BEGIN EXERCISE MATERIALS

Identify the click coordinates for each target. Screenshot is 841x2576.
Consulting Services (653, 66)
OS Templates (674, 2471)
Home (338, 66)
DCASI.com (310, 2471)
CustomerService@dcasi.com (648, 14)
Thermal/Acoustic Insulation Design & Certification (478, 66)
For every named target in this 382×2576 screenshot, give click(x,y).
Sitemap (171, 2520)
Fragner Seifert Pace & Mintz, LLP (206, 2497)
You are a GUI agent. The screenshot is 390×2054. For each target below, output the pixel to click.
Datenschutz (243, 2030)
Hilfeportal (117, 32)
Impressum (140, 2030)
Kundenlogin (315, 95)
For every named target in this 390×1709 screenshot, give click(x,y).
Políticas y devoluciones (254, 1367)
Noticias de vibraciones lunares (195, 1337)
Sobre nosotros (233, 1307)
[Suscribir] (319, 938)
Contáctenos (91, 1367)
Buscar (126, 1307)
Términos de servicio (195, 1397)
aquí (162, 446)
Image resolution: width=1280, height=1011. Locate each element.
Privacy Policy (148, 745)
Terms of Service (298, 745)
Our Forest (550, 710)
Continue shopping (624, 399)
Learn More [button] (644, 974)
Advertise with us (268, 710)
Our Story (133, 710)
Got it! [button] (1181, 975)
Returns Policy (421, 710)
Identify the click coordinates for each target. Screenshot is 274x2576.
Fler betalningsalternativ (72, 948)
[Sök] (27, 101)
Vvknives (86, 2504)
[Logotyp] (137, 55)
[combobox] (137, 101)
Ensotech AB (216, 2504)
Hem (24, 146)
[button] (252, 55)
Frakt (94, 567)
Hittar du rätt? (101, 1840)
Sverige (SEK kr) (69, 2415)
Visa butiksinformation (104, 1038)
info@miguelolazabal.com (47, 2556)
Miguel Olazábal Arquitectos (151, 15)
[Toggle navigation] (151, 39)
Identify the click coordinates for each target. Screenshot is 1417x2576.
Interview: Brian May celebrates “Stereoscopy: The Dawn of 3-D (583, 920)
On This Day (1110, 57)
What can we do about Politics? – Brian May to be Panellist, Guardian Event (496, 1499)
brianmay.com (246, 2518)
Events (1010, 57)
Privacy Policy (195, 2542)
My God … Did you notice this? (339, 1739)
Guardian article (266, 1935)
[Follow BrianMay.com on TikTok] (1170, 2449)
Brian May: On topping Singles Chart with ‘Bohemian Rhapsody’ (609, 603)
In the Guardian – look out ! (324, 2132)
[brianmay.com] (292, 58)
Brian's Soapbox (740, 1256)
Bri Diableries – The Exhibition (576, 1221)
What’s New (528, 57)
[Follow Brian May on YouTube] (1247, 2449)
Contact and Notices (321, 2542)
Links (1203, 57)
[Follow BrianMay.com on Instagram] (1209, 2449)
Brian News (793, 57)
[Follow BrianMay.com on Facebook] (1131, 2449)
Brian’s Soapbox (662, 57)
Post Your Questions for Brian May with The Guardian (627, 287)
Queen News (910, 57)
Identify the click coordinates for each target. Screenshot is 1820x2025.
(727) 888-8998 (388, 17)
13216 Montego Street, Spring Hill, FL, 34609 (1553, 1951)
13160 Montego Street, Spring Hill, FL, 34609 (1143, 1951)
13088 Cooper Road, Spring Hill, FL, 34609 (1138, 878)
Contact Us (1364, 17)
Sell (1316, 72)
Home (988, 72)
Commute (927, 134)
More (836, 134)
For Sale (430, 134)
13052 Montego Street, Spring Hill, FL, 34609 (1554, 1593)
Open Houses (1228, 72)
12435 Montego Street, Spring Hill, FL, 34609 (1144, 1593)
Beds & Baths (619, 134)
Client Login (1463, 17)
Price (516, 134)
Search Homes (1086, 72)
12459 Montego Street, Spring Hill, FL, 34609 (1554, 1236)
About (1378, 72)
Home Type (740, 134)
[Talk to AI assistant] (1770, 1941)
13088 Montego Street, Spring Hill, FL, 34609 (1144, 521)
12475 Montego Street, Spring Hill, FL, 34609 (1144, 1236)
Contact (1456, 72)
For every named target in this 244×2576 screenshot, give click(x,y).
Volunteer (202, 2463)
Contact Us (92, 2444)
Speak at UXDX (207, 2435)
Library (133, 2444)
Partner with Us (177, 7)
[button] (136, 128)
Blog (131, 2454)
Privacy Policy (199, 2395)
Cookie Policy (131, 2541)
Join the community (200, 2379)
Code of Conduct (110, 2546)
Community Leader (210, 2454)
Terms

END EXERCISE MATERIALS

**WHAT NEEDS TO BE DONE**
Please report every line of the records above that contains the word "each".

**SOLUTION FOR THIS EXERCISE**
Identify the click coordinates for each target. Screenshot is 841x2576.
You are a GUI agent. The screenshot is 390×2054. For each target below, output the pixel to click.
Image resolution: width=1280, height=1011. Locate each element.
Identify the click coordinates for each target. Screenshot is 274x2576.
Identify the click coordinates for each target. Screenshot is 1417x2576.
Identify the click coordinates for each target. Screenshot is 1820x2025.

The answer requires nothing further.